IB Results Day Newsletter: Celebrating Student Achievement

IB results day is the culmination of two years of the most demanding academic program many secondary students will ever complete. The results day newsletter carries the weight of that moment. It needs to celebrate real achievement, acknowledge real effort across the entire cohort, and provide practical information about what happens next, all within a few hours of results release.
This is not a newsletter to draft the morning of. Coordinators who prepare the framework in advance, fill in the data when results release, and send within two hours of the IB system going live give families the communication they have been waiting weeks for.
Draft the framework before results day
The structure of the results day newsletter does not depend on the actual scores. Prepare your opening language, your cohort acknowledgment section, your celebration structure, your retake and appeal guidance, and your university timeline guidance in advance. Leave placeholder sections for the aggregate data you will fill in on results morning.
A coordinator who arrives on results day to a blank email document and tries to write from scratch while students are calling to celebrate or cry will not produce the communication this moment deserves. The preparation happens before results. The execution is just filling in the data.
Acknowledge the full cohort before celebrating diploma earners
Every student in the Year 2 cohort opened this newsletter. Some earned the full diploma. Some earned the diploma with distinction. Some fell short of the diploma but earned IB course certificates. Some are reading this newsletter with real disappointment.
The newsletter should open by acknowledging the full cohort's effort: the two years of work, the exam preparation, the internal assessments, the extended essay, the TOK. Name what this programme asks of students. Then celebrate the cohort's achievements. Leading with diploma statistics before acknowledging everyone who sat exams treats the students who struggled as invisible.
Share aggregate achievement data clearly
The results day newsletter should share school-level aggregate data: total students who sat the May session, number of students who earned the full diploma, diploma pass rate, highest total points, and any distinction thresholds reached.
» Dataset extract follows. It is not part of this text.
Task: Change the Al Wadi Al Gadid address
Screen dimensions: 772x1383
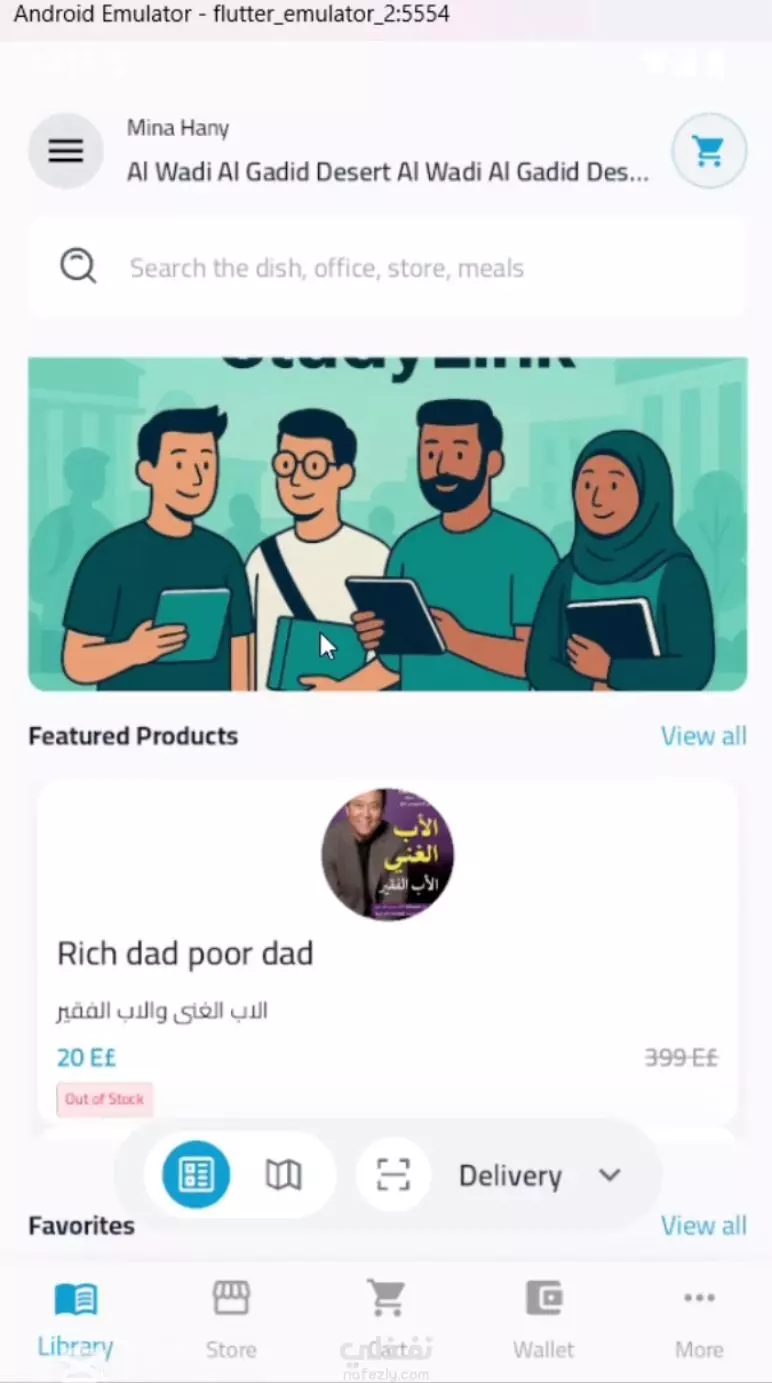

If your school's average total points represent a meaningful achievement relative to the global IB average, contextualize that.
Do not publish individual student scores in the newsletter. Even with consent, a public ranking of scores creates competitive tensions that a diploma programme community should not generate. Celebrate what the cohort achieved collectively. Individual scores belong in individual conversations.
Explain score interpretation for families
IB scores are not intuitive for families unfamiliar with the system. A total of 38 points out of 45 possible may feel like a mediocre score to a family accustomed to percentage grades. The newsletter should briefly explain the IB scoring scale, what the diploma minimum is, and what strong total point scores look like relative to the scale.
If your school's results include students who scored 40 or above, note that context. Students and families need to understand that a 40 on the IB scale represents a genuinely exceptional academic performance. This context matters both for students celebrating strong results and for families trying to understand what their student's score means for university admissions.
Practical next steps for every student
The results day newsletter needs a practical section that gives every student clear next steps depending on their result. Students who earned the diploma need to know when and how to download their official results statement and diploma certificate from the IB system. Students who are considering a remark need to know the IB deadline, the school deadline for coordinator coordination, and what the remark process costs and involves.
Students who did not earn the diploma need clear information about the November retake session: which subjects can be retaken, what the registration deadline is, and who to contact at the school for guidance. This information is time-sensitive and affects real decisions about gap years, university deferrals, and alternative pathways.
University conditional offer implications
Many IB students applied to universities with conditional offers based on predicted grades or minimum score requirements. The results day newsletter should acknowledge this directly and provide guidance for students whose results may not meet their offer conditions.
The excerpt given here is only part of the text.